(Go back to index)

DNA searching

         Starting with a DNA strand from the NBCI database, we get a long sequence of {A*C*T*G*}*

E.g. {CTGACAT…}

This long string is broken into substrings of length N as shown below. 
For example, assume N=3. (Extremely small but chosen for simplicity. N could be 30 or 40 or more.)
The sub-strings from this DNA strand are: {CTG, TGA, GAC, ACA, CAT…}
Algorithm: First N characters are broken off into a sub-string, then we start reading N characters from the next character in the strand.
Once we reach the end, we have a large collection of unique and redundant strings in the DNA strand.

        A few (minor) complications


       
DNA consists of an inter-leaved helix of two strands
  
       DNA_Helix


           DNA sequences from the NBCI database only have one strand of the DNA. However, given one strand, it is a simple matter to derive the other strand.

 Also, it’s unclear which direction the sequence was captured.
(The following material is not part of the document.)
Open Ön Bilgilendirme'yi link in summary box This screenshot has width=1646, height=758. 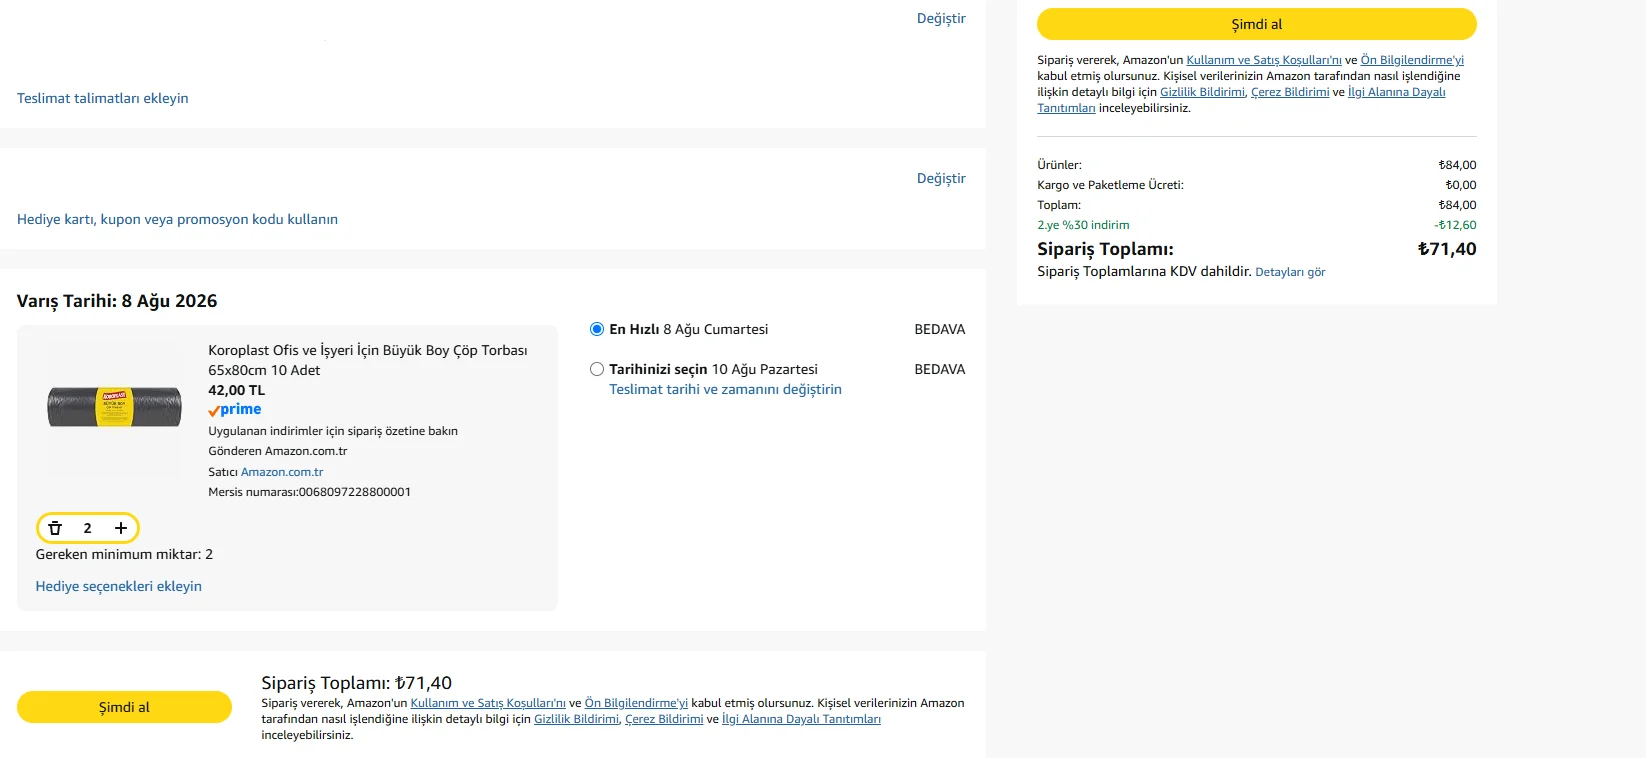(x=1412, y=60)
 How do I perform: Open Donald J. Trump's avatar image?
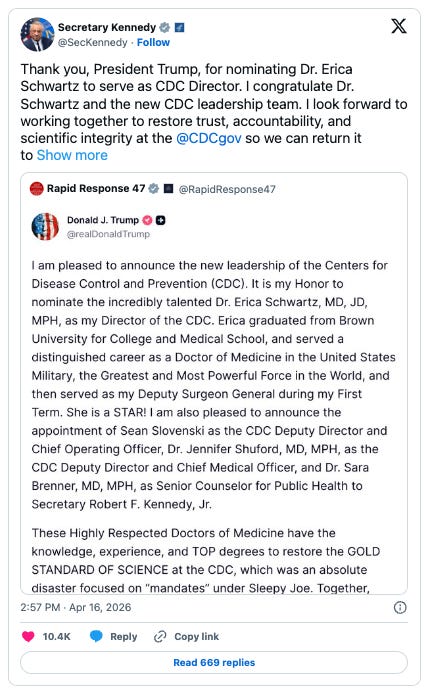45,226
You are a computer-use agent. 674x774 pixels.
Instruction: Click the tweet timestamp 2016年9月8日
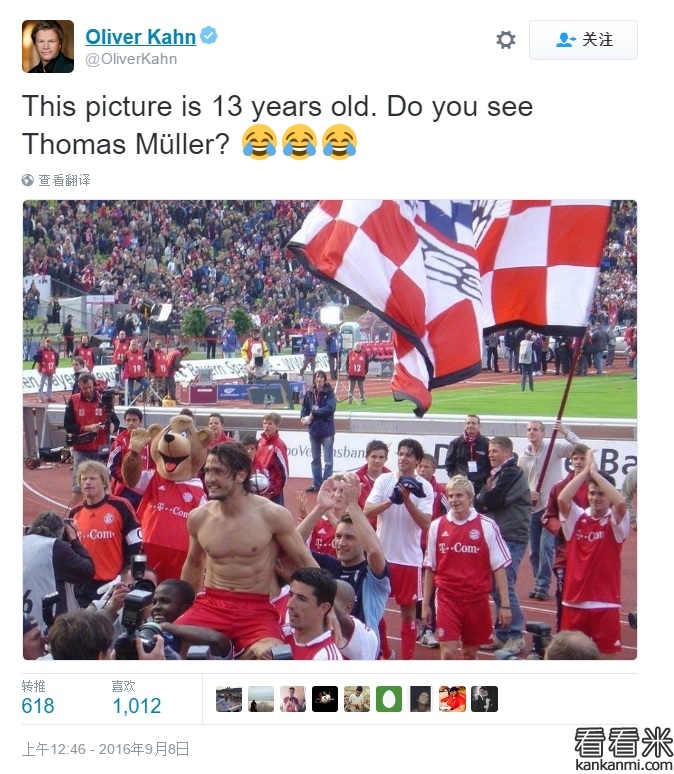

So…

There are four strands to consider when searching the genome.

1. The original strand from the database. E.g. Strand 1, forward direction.

2. Strand 1, reverse direction. (flip #1 )

3. Strand 2, forward direction (Derive this from #1 above) via simple rules.

Aßà T    (E.g. for every A in #1, replace it with a T….and vice versa.)
C ß à G   (Do the same for C and G.)

4. Strand 2, reverse direction (flip #3 above.)

Optimization: Instead of creating and storing all 4 strands, it is possible to just adjust the query, e.g. a search for “CAT” could also result in these three other searches:

TAC (reversed), GTA (second strand), ATG (second strand reversed)

With this optimization, less memory is required to store the DNA information.